| Extrait du texte |
§
Les présages favorables dont la grâce divine a miséricordieusement favorisé Notre sollicitude apostolique envers l’Orient chrétien, affermissent et augmentent Notre courage, et Nous engagent à poursuivre avec confiance et application l’œuvre que Nous avons commencée.
Nous avons déjà déclaré et décrété quelques mesures opportunes en plusieurs de Nos actes, surtout dans la constitution Orientalium de l’année 1894. Toutes tendaient par différents moyens à un même but : réveiller dans ces nations leur ancien amour et leur respect pour la religion ; resserrer leur union avec la chaire de Pierre, hâter le retour des dissidents. Nous jugeons cependant qu’il est bon, pour que Nos décrets soient de mieux en mieux appliqués et obtiennent d’abondants résultats, d’y ajouter quelques décisions et exhortations en forme d’appendice à la Constitution déjà promulguée et ayant trait à l’union de pensées et d’action si souverainement nécessaire aux ouvriers de cette grande entreprise.
Les conditions dans lesquelles l’Eglise se trouve en Orient, soit quant aux hommes, soit quant aux différents pays, sont tout à fait spéciales, et cela depuis la plus haute antiquité. Dans un même lieu, en effet, se rencontrent souvent plusieurs rites bien différents, quoique tous légitimes, et, par suite, autant d’évêques ayant chacun ses coopérateurs dans son rite particulier. Il faut y ajouter de nombreux prêtres latins que le Saint-Siège a coutume d’envoyer pour aider [1] et soulager les autres. Il y a, en outre, ceux qui, pour servir d’appui à l’unité catholique, remplissent la charge de Délégués du Saint-Siège, exécutent ses ordres et interprètent sa volonté.
§
D'après l'extrait sur l'Église d'Orient, en quelle année la constitution Orientalium a-t-elle été publiée ?

| Données fournies |
§
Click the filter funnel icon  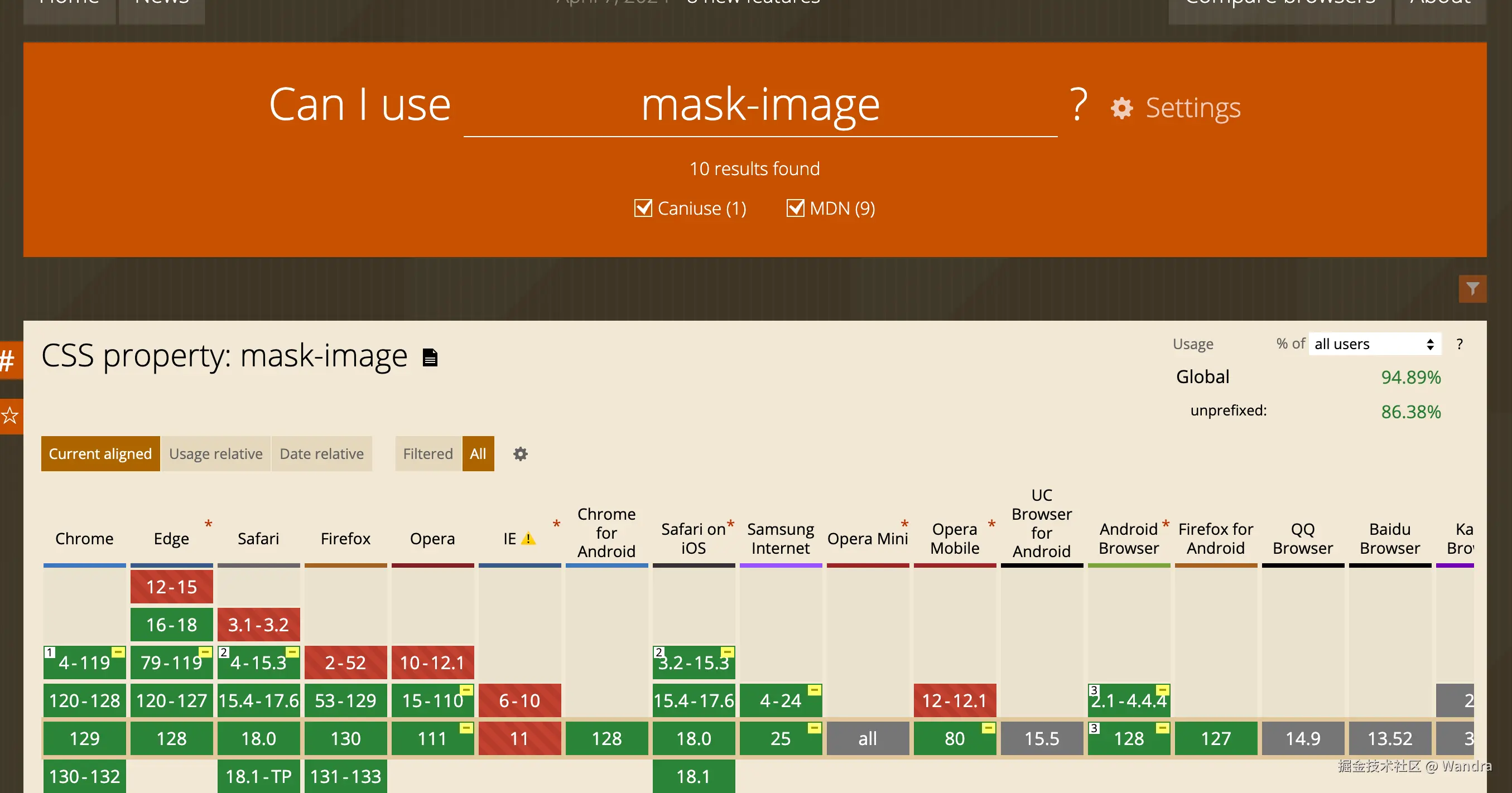[1472, 288]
§
| Corrigé |
En 1894.